Produced in conjunction with Pearl Meyer & Partners, this quarter the BCI introduced two questions that will provide significant benchmarks in the coming months. When asked if their CEO is on track to meet incentive plan performance objectives for this fiscal year, 74 percent of directors said their CEO was on schedule. Twenty-two percent noted their CEO was behind schedule. Furthermore, 60 percent of directors are confident their CEO will meet these incentive plan goals.
This week, Goldman Sachs Group Inc. named James J. Schiro to be independent lead director in response to shareholder calls to split the roles of chairman and CEO. Schiro, who has been a member of the board since 2009 and chaired the audit committee, effectively replaces John H. Bryan. Bryan had served as presiding director and will not seek re-election. The difference between lead and presiding directors can be substantial, as lead directors have greater influence over the governance of the board.
The prevalence of independent lead directors has increased in recent years. According to the 2011 NACD Public Company Governance Survey, 65 percent of public companies have an independent lead director, which is the highest rate since NACD began surveying the director community on this question in 1995. Additionally, 88 percent of companies with lead directors said that the position enhanced the board’s effectiveness.
Increased boardroom independence has been in the spotlight recently—for investors and legislators. In 2011, there were 24 shareholder proposals for establishing an independent board chairman (data collected from Jan. 1, 2011 to Jun. 21, 2011). Additionally, shareholders offered up 39 proposals in both 2010 and 2009. In 2010, the Dodd-Frank Act implemented a mandate requiring companies to disclose the rationale behind their current leadership structure—whether the chairman/CEO positions are combined or separated.

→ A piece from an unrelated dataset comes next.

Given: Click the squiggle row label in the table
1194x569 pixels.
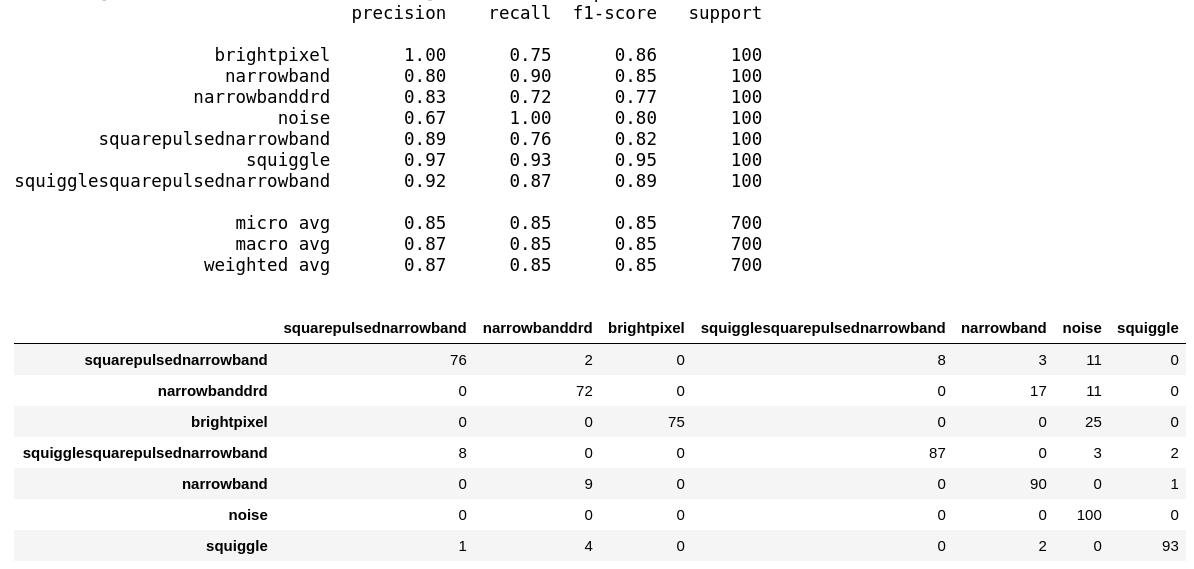Looking at the screenshot, I should pyautogui.click(x=237, y=546).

The role of the independent lead director has also grown in importance. In 2011, the Report of the NACD Blue Ribbon Commission on the Effective Lead Directorfound that “the lead director has the ability to give the board a competitive advantage.” The Blue Ribbon Commission identified several areas enhanced by lead directors, including: identifying emerging issues and ensuring they are addressed; maximizing board effectiveness; fostering complete board discussion; and providing leadership in times of crisis.
Regardless of leadership structure, an independent voice leading the work of the board enhances any company. Goldman Chairman and CEO Lloyd Blankfein echoed this sentiment, stating, “I know our people and our shareholders will benefit greatly from [Schiro’s] deep experience in his new role on our board.”